When estimating work, a common approach is to estimate in terms staff-hours, such as a programmer saying "this will take me two days to do". Many people in the early days of agile, especially those in the ExtremeProgramming community, found that teams struggled to come up with useful estimates using this approach, even when they applied an approach of IdealTime. We found the most effective way to estimate was to size stories relative to each other, and then use past experience to determine how much could be done in an iteration. 
To determine the points for a story, we compare rough relative sizes. If we are estimating the "fibble the foobar" story, we look for a story of similar size that we've already estimated. We sense it's about the same size as "flipping the synergy bit". Then we look at the story point score for "flipping the synergy bit" and score the "fibble the foobar" the same amount.
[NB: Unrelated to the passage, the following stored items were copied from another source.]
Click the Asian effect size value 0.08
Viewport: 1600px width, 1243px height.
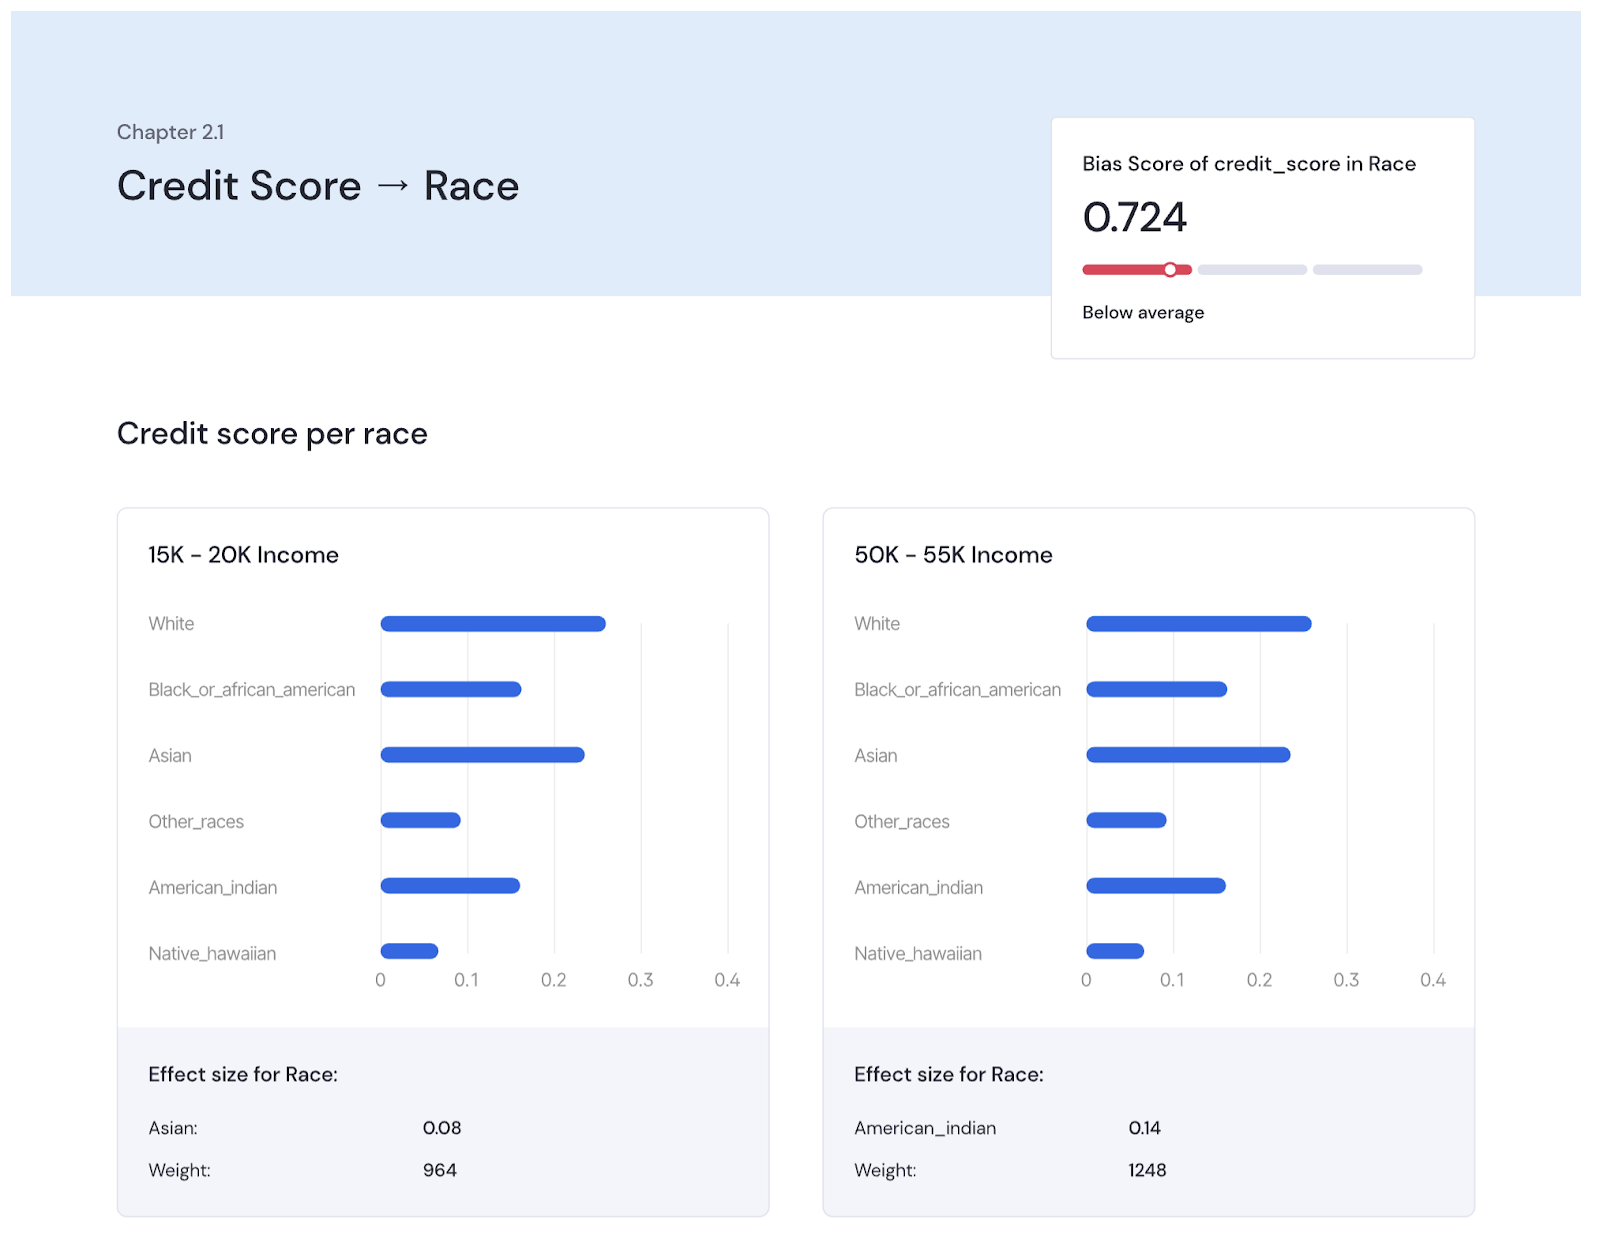click(x=441, y=1128)
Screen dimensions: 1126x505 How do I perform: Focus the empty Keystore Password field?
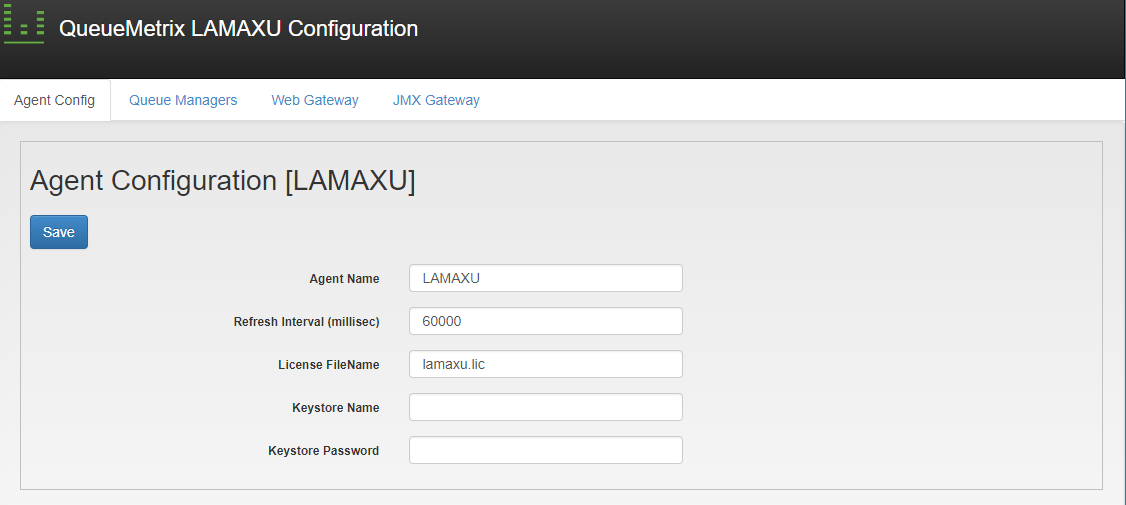pyautogui.click(x=546, y=450)
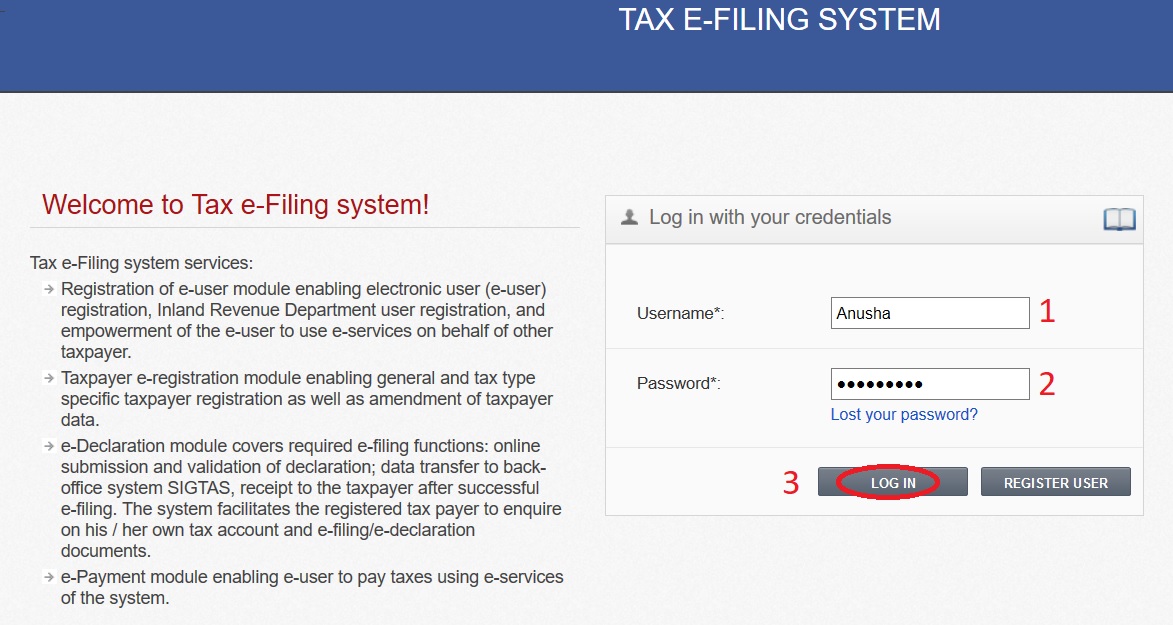
Task: Click arrow bullet beside Taxpayer e-registration module
Action: click(48, 378)
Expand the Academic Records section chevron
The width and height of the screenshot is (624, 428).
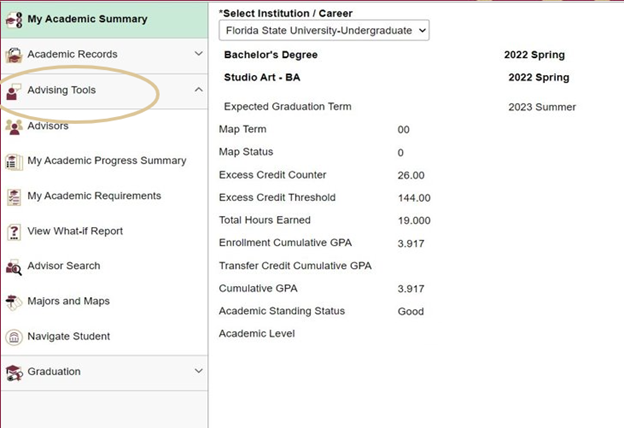point(197,55)
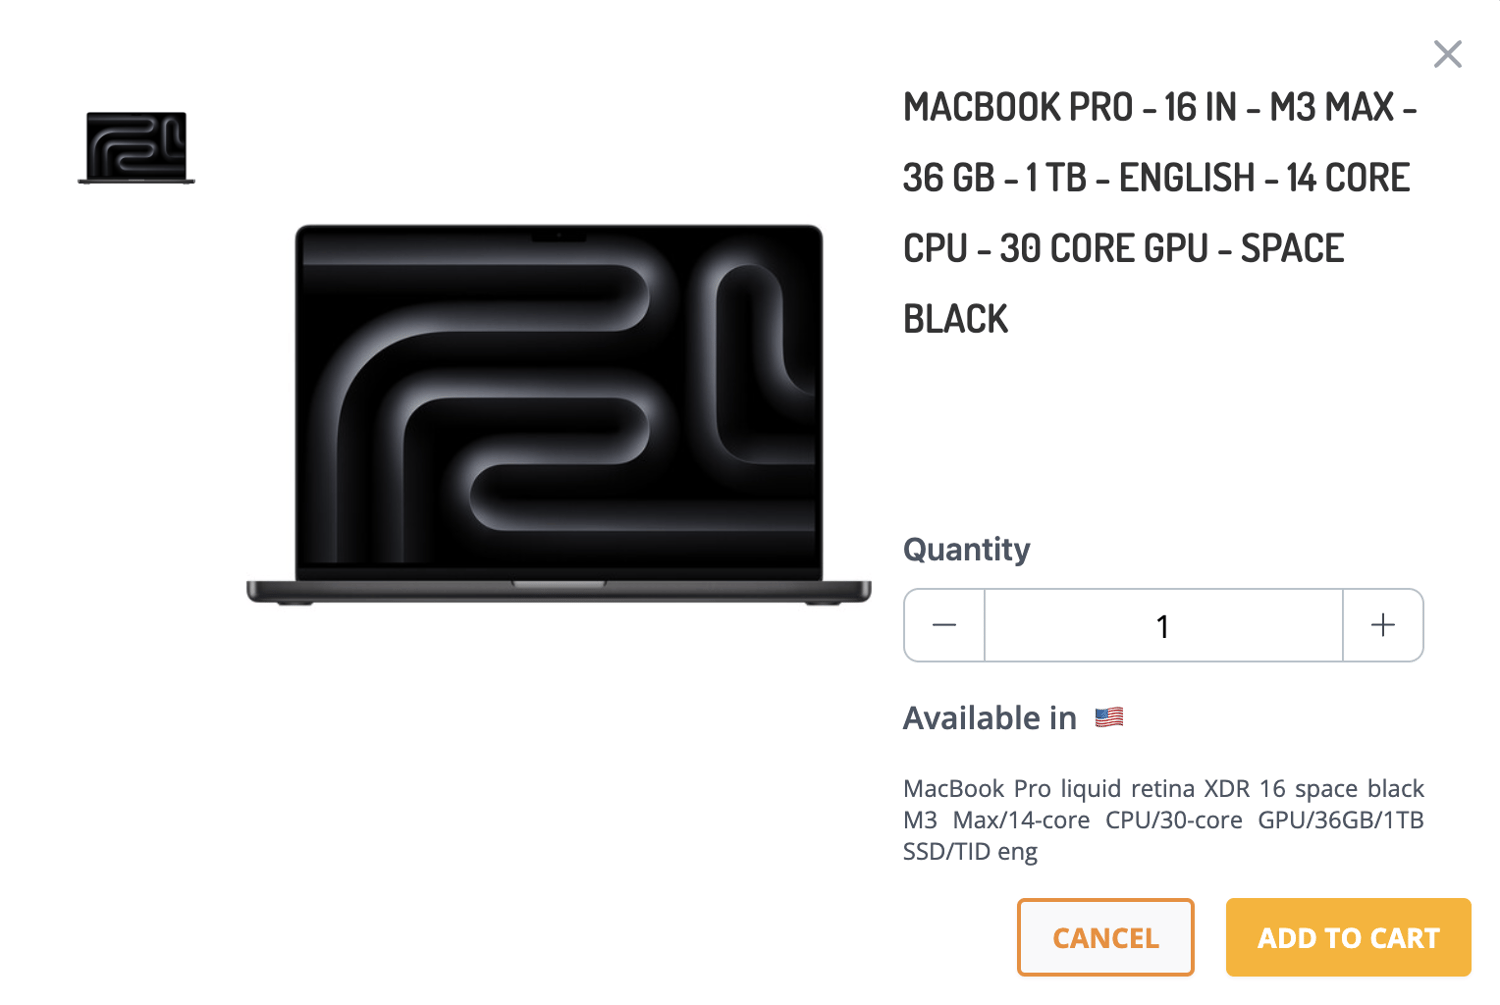Viewport: 1500px width, 1005px height.
Task: Click the laptop base in the product photo
Action: [558, 592]
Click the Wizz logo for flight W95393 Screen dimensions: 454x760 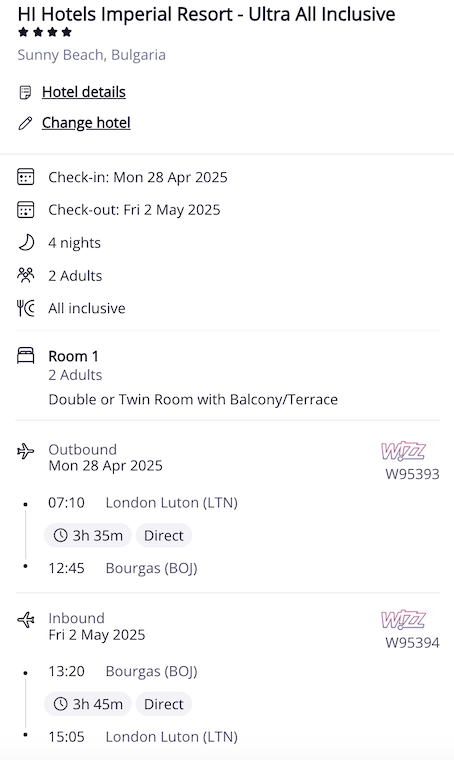403,451
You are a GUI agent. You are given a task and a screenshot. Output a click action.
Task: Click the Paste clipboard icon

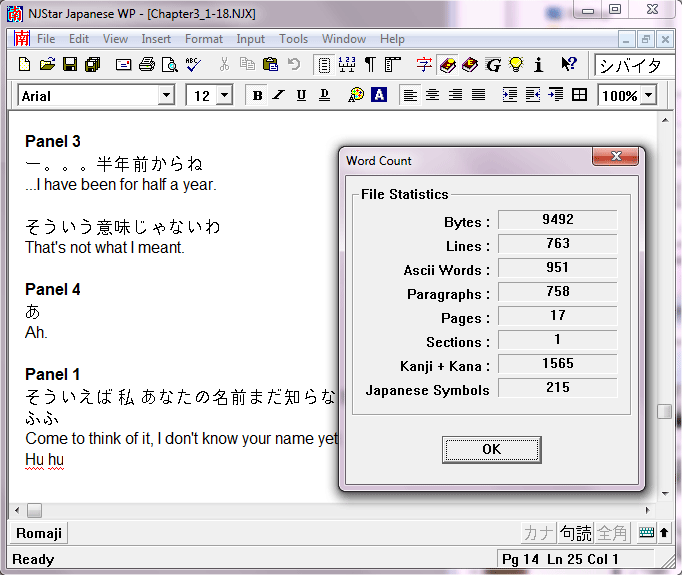click(x=270, y=65)
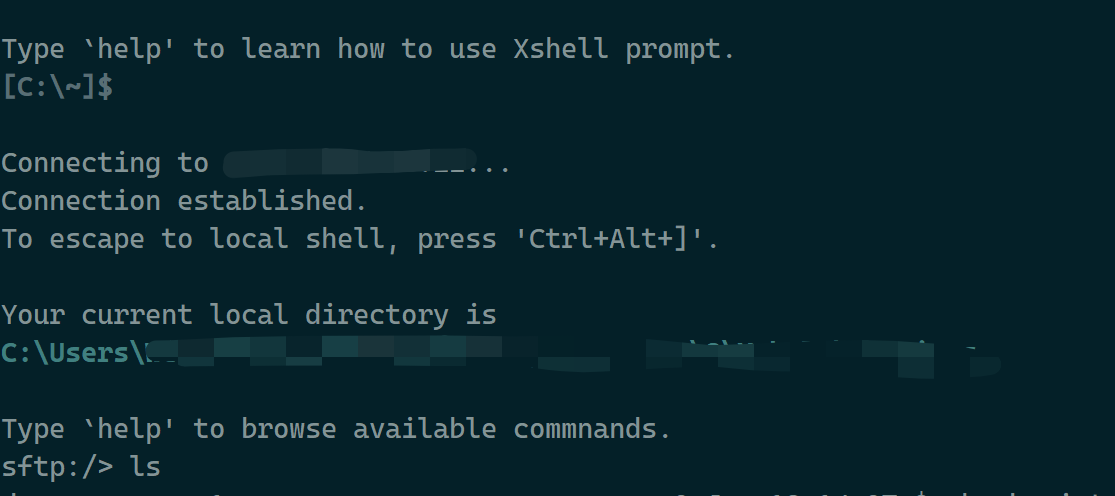
Task: Click the word Xshell in first line
Action: tap(561, 48)
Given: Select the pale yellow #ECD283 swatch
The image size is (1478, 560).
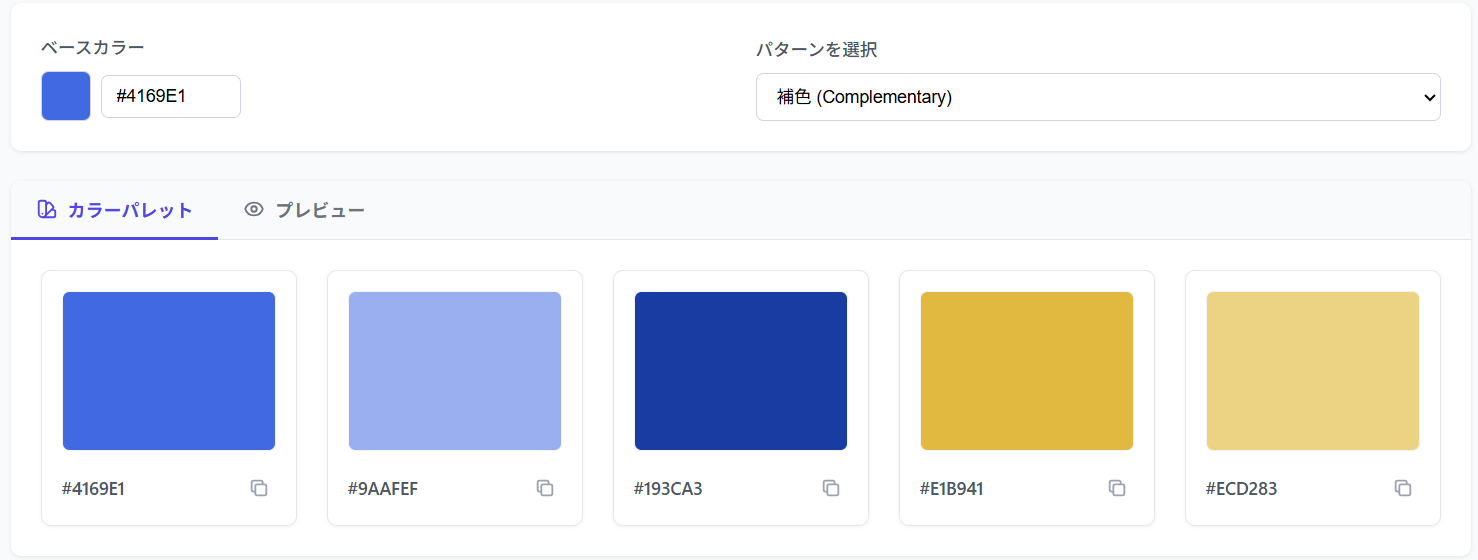Looking at the screenshot, I should tap(1313, 371).
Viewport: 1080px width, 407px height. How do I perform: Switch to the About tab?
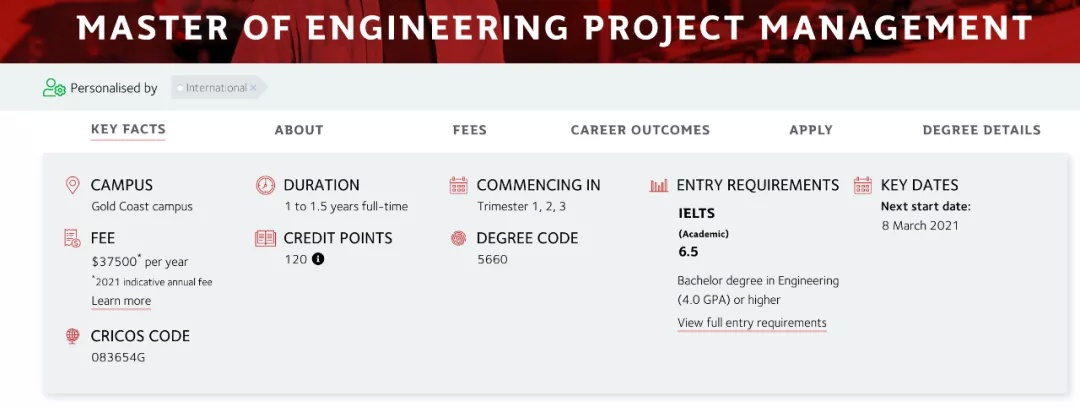click(x=299, y=130)
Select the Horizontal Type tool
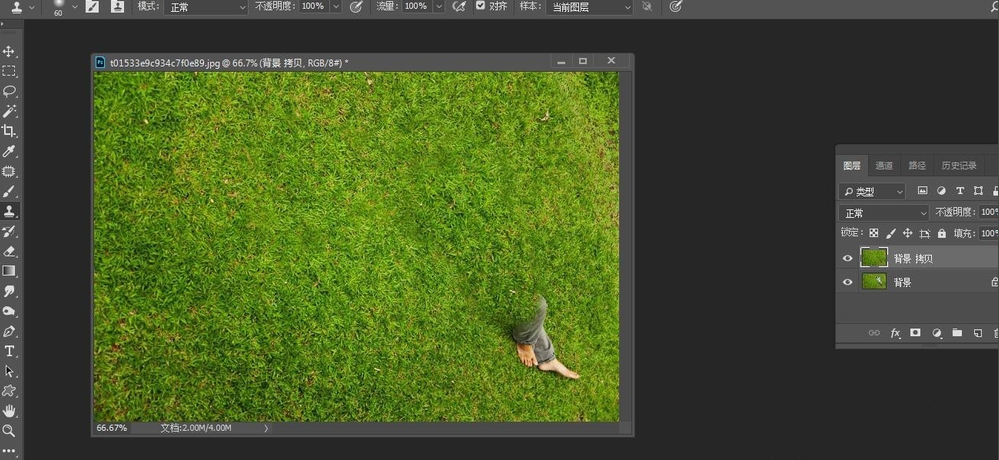The width and height of the screenshot is (999, 460). pos(9,351)
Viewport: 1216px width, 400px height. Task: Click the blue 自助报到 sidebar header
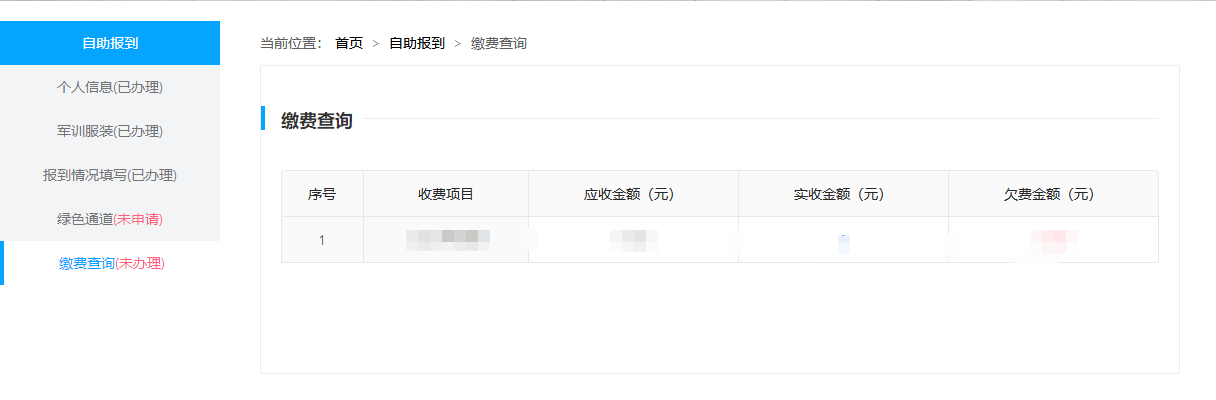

A team using story points uses a small range of story points to work with. Common examples might be 1,2,4,8 or 1,2,3,5,8 . Often the top number in the series represents "too big" and should be broken down further. 
Allocating story points should be rapid activity. Discussion should only break out when people have contrasting views on the estimate, in which case its useful to have a discussion as it usually means that something about the story isn't clear. Using a ThrownEstimate is a good technique to move things along quickly.
To form a plan with time, you use XpVelocity.
Some teams don't like using story points, preferring instead to use StoryCounting. I don't have a preference between the two - both seem to work equally well so it's up to the team to try out and go with whichever suits them best.
The ThoughtWorks ebook on estimation provides includes a good Q&A on story points. Kent and I discussed them in more depth in the tasteful green book. Most books that talk about planning and estimation in an agile context discuss story points in more detail.
1: "Story Points" is the most common name that I hear these days, but various terms have been used over the years, often with whimsical names that emphasized their arbitrary nature. I particularly like Joseph Pelrine's gummi bears and Josh Kerievsky's: NUTs (Nebulous Units of Time).
2: This is a Fibonacci sequence
3: Using the top number as too big is saying that a story sized at '8' really means '8 or more'. If you do this beware of using this top number when making forecasts of things like completion time, since '8' can turn into all sorts of numbers when it finally gets broken down. It's usually better to explicitly say its too big to be estimated rather than use a false marker number.